(Data for review begins)

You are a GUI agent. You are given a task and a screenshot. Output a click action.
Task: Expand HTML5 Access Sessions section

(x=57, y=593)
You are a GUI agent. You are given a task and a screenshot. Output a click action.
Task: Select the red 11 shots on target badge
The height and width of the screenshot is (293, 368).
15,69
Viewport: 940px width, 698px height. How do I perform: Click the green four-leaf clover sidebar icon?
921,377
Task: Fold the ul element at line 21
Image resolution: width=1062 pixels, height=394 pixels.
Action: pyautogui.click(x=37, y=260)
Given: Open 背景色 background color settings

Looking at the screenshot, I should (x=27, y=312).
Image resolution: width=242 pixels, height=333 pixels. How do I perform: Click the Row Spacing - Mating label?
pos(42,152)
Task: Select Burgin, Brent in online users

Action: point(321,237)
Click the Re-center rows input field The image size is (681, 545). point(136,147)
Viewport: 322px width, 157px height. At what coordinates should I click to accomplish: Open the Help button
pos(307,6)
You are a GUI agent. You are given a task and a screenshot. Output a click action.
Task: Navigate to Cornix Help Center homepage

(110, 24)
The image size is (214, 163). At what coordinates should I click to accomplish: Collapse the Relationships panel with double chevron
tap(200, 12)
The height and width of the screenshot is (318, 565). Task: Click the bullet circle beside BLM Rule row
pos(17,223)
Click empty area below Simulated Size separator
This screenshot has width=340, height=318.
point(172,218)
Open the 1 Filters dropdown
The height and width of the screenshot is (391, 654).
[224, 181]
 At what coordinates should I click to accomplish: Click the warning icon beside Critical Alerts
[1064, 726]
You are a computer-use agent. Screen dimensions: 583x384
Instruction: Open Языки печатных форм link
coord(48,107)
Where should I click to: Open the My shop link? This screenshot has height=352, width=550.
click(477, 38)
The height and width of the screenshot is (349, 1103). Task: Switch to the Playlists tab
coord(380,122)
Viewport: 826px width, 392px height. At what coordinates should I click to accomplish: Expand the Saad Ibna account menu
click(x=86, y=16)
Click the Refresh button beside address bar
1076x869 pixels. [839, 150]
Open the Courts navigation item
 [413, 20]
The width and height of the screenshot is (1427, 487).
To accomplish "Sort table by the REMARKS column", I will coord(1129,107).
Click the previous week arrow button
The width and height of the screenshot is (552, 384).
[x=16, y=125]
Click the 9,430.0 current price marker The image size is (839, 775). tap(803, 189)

(Data for review ends)

* [Task directions]
Each line of the material above must be retyped exactly as written.

* [Final answer]
You are a GUI agent. You are given a task and a screenshot. Output a click action.
Task: Expand HTML5 Access Sessions section

(x=57, y=593)
You are a GUI agent. You are given a task and a screenshot. Output a click action.
Task: Select the red 11 shots on target badge
The height and width of the screenshot is (293, 368).
15,69
Viewport: 940px width, 698px height. How do I perform: Click the green four-leaf clover sidebar icon?
921,377
Task: Fold the ul element at line 21
Image resolution: width=1062 pixels, height=394 pixels.
Action: pyautogui.click(x=37, y=260)
Given: Open 背景色 background color settings

Looking at the screenshot, I should (x=27, y=312).
Image resolution: width=242 pixels, height=333 pixels. How do I perform: Click the Row Spacing - Mating label?
pos(42,152)
Task: Select Burgin, Brent in online users

Action: point(321,237)
Click the Re-center rows input field The image size is (681, 545). point(136,147)
Viewport: 322px width, 157px height. At what coordinates should I click to accomplish: Open the Help button
pos(307,6)
You are a GUI agent. You are given a task and a screenshot. Output a click action.
Task: Navigate to Cornix Help Center homepage

(110, 24)
The image size is (214, 163). At what coordinates should I click to accomplish: Collapse the Relationships panel with double chevron
tap(200, 12)
The height and width of the screenshot is (318, 565). Task: Click the bullet circle beside BLM Rule row
pos(17,223)
Click empty area below Simulated Size separator
This screenshot has width=340, height=318.
point(172,218)
Open the 1 Filters dropdown
The height and width of the screenshot is (391, 654).
[224, 181]
 At what coordinates should I click to accomplish: Click the warning icon beside Critical Alerts
[1064, 726]
You are a computer-use agent. Screen dimensions: 583x384
Instruction: Open Языки печатных форм link
coord(48,107)
Where should I click to: Open the My shop link? This screenshot has height=352, width=550.
click(477, 38)
The height and width of the screenshot is (349, 1103). Task: Switch to the Playlists tab
coord(380,122)
Viewport: 826px width, 392px height. At what coordinates should I click to accomplish: Expand the Saad Ibna account menu
click(x=86, y=16)
Click the Refresh button beside address bar
1076x869 pixels. [839, 150]
Open the Courts navigation item
 [413, 20]
The width and height of the screenshot is (1427, 487).
To accomplish "Sort table by the REMARKS column", I will coord(1129,107).
Click the previous week arrow button
The width and height of the screenshot is (552, 384).
[x=16, y=125]
Click the 9,430.0 current price marker The image size is (839, 775). tap(803, 189)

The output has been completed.